In Les Goddesses (2011), Davey presents part photo-story, part document, featuring audio and image running in anachronistic parallel. Davey’s voice-over narrates the tragic experience of the political philosopher Mary Wollstonecraft and her family, linking these to her own life and work as a photographer. Les Goddesses moves between the margins of cultural history, the creation of personal memory and the development of Davey’s artistic practice. Similarly, Hemlock Forest (2016) employs a rigorous formal structure as Davey traces the worlds of author Karl Ove Knausgård and director Chantal Akerman as she considers the implications of her son leaving home and Akerman’s suicide. These personal, autobiographical, historical and cultural influences combine most powerfully and self-consciously in Wedding Loop (2017). The film is an insight into a wedding party and the women involved, reflected through the work of 19th-century photographer Julia Margaret Cameron. It positions itself around Davey’s recounting of how she herself photographed a family wedding in 1980: in the midst of all the “tears, angst, anger, and drunkenness…I have arrived with my camera and performed the same role”.

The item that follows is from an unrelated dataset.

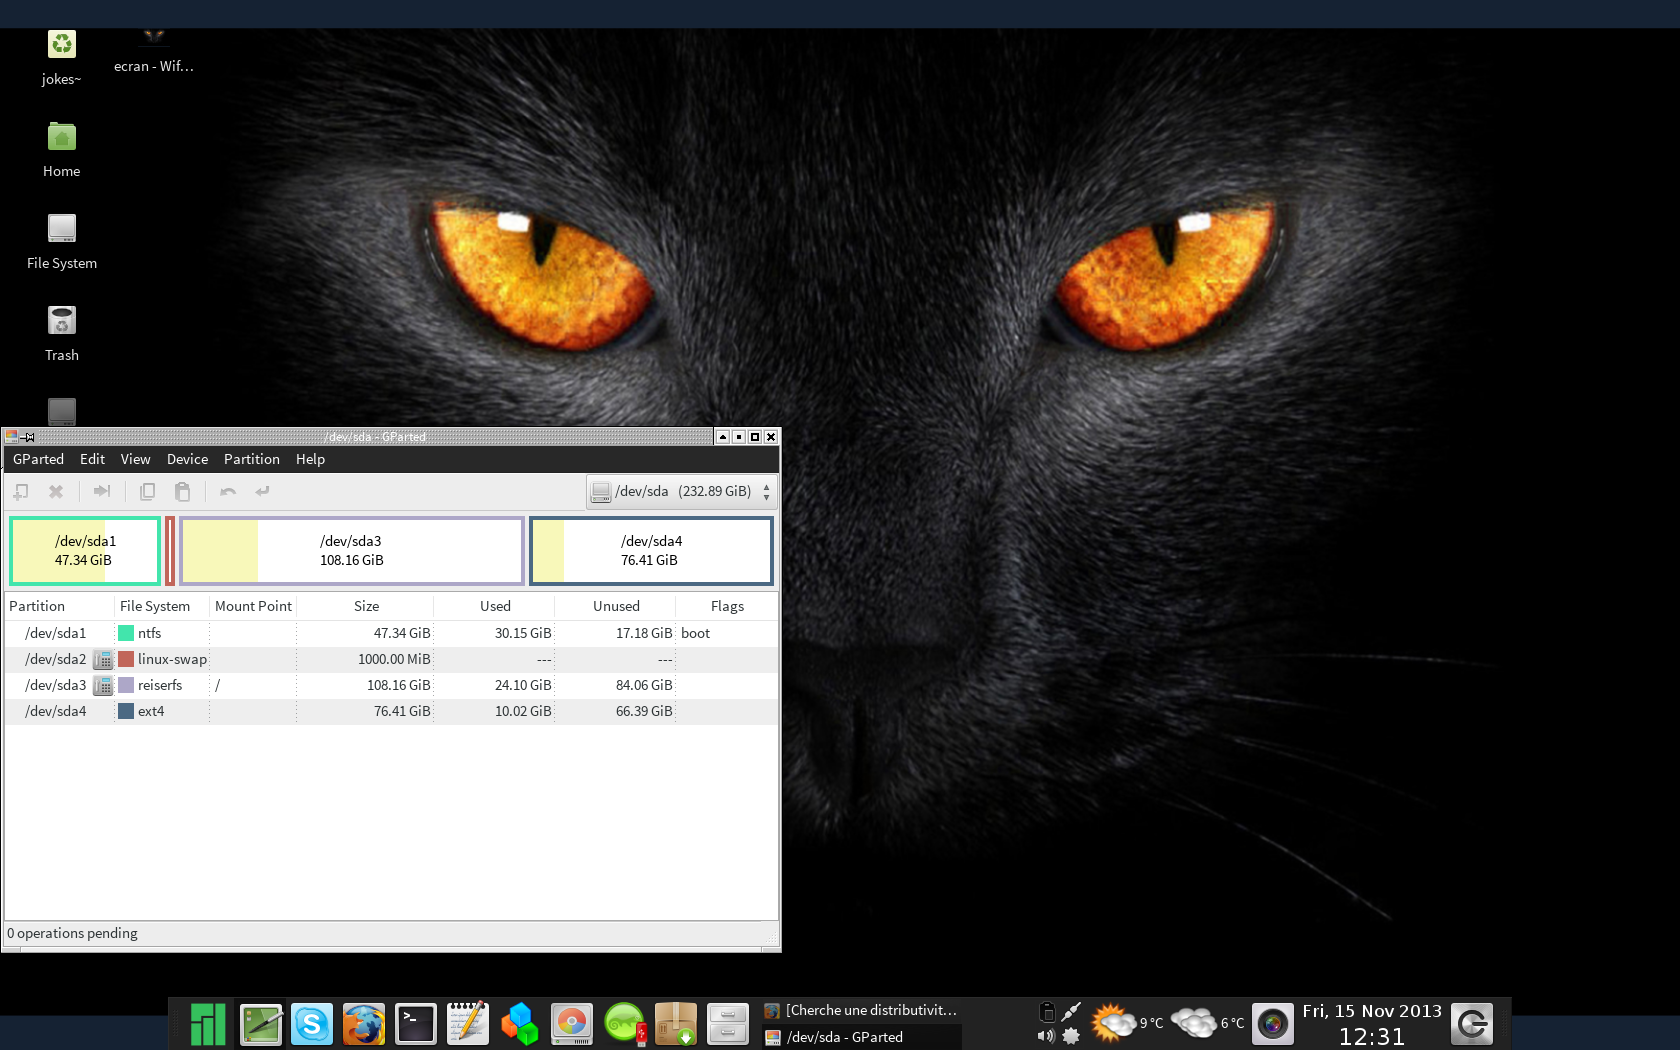Click the Apply all operations icon
Image resolution: width=1680 pixels, height=1050 pixels.
tap(263, 491)
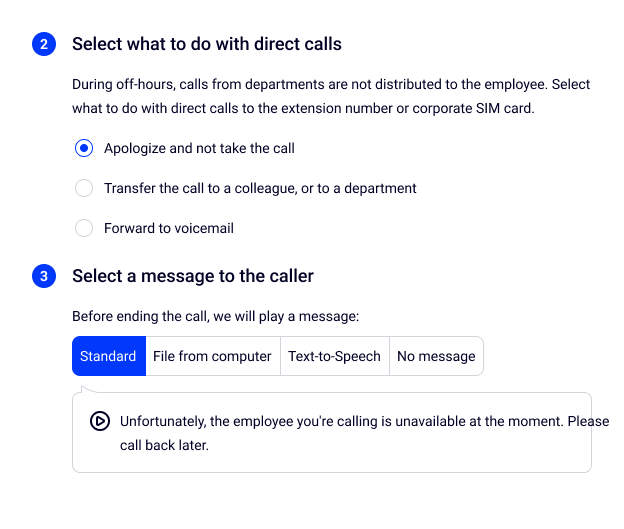
Task: Click the 'Apologize and not take the call' label text
Action: [199, 149]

It is a profound personal intensity that allows nothing to remain static in Davey’s films. This is illustrated as Davey paces continually in her apartment in her films, reading out from her own notes as trains move through the subway and light shifts as it comes in through the windows illuminating everyday objects such as books that are marked or cut into sections that come alive as pages are turned or dust is blown off their tops. The camera moves across the surface of the photographs, which are brought into often oblique or ironic relations with the artist’s commentary and account of revealing her filmmaking processes.

In another part of the gallery, silver gelatin portraits accompany a collage: Bring My Garters / Do Nothing (2017). The world that Davey creates through these images is assembled out of gestures of direct address, relationship and connection. Images are superimposed with traces of postage – folds, labels, tapes, and stamps, pinned to the wall without the protection of frames and glass. Davey subverts the image-capturing quality of the photograph by emphasizing its nature as object.

Moyra Davey (b. Toronto 1958) earned a BFA from Concordia University, Montreal, in 1982, and an MFA from the University of California San Diego in 1988. In 1989, she attended the Whitney Museum of American Art Independent Study Program. Davey has been the subject of major solo exhibitions at institutions including Portikus, Frankfurt/Main (2017); Bergen Kunsthall, Norway (2016); Camden Arts Centre, London (2014); Kunsthalle Basel (2010); and Fogg Art Museum at Harvard University, Cambridge, MA (2008). Her work has been featured in recent group exhibitions including documenta 14 (2017), Le Grand Balcon: La Bienniale de Montréal (2016), The Imminence of Poetics: XXX Bienal de São Paolo (2012), and the Whitney Biennial (2012). She is the author of several publications including Burn the Diaries andThe Problem of Reading, and is the editor of Mother Reader: Essential Writings on Motherhood. Davey’s work is found in major public collections, including the Museum of Modern Art and the Metropolitan Museum of Art in New York, and Tate Modern in London. She is the 2018 recipient of the Scotiabank Photography Award, and in 2004 was granted the Anonymous was a Woman Award.